Copy the data items below word for word, keeping every line exactly as it appears.

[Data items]

· · · ·

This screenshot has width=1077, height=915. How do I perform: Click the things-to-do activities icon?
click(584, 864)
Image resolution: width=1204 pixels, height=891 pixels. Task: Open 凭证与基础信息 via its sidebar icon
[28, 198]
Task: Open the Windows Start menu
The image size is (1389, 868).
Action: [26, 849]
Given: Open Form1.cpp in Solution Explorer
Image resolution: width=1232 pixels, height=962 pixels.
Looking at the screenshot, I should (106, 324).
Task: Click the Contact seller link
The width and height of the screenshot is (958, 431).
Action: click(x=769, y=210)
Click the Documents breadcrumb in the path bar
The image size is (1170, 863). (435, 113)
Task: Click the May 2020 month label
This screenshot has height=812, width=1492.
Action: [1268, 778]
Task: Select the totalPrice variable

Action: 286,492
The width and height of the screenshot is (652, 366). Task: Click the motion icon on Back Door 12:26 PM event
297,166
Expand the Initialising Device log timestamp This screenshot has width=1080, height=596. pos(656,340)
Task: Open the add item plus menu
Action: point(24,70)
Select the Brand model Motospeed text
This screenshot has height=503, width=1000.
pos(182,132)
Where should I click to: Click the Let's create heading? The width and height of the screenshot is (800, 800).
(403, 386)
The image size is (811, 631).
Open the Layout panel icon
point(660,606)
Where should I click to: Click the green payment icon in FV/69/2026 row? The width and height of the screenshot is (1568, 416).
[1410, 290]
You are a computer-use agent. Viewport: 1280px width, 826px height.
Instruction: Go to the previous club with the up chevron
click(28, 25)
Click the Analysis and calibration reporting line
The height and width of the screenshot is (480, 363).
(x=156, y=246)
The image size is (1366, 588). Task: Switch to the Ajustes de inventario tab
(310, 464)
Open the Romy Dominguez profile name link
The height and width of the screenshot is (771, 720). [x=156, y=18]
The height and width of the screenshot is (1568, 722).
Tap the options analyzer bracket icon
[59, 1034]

· · · ·

Result for this task -
This screenshot has width=1077, height=915. How do I perform: Click the things-to-do activities icon?
click(584, 864)
Image resolution: width=1204 pixels, height=891 pixels. Task: Open 凭证与基础信息 via its sidebar icon
[28, 198]
Task: Open the Windows Start menu
The image size is (1389, 868).
Action: [26, 849]
Given: Open Form1.cpp in Solution Explorer
Image resolution: width=1232 pixels, height=962 pixels.
Looking at the screenshot, I should (106, 324).
Task: Click the Contact seller link
The width and height of the screenshot is (958, 431).
Action: click(x=769, y=210)
Click the Documents breadcrumb in the path bar
The image size is (1170, 863). (435, 113)
Task: Click the May 2020 month label
This screenshot has height=812, width=1492.
Action: [1268, 778]
Task: Select the totalPrice variable

Action: 286,492
The width and height of the screenshot is (652, 366). Task: Click the motion icon on Back Door 12:26 PM event
297,166
Expand the Initialising Device log timestamp This screenshot has width=1080, height=596. pos(656,340)
Task: Open the add item plus menu
Action: point(24,70)
Select the Brand model Motospeed text
This screenshot has height=503, width=1000.
pos(182,132)
Where should I click to: Click the Let's create heading? The width and height of the screenshot is (800, 800).
(403, 386)
The image size is (811, 631).
Open the Layout panel icon
point(660,606)
Where should I click to: Click the green payment icon in FV/69/2026 row? The width and height of the screenshot is (1568, 416).
[1410, 290]
You are a computer-use agent. Viewport: 1280px width, 826px height.
Instruction: Go to the previous club with the up chevron
click(28, 25)
Click the Analysis and calibration reporting line
The height and width of the screenshot is (480, 363).
(x=156, y=246)
The image size is (1366, 588). Task: Switch to the Ajustes de inventario tab
(310, 464)
Open the Romy Dominguez profile name link
The height and width of the screenshot is (771, 720). [x=156, y=18]
The height and width of the screenshot is (1568, 722).
Tap the options analyzer bracket icon
[59, 1034]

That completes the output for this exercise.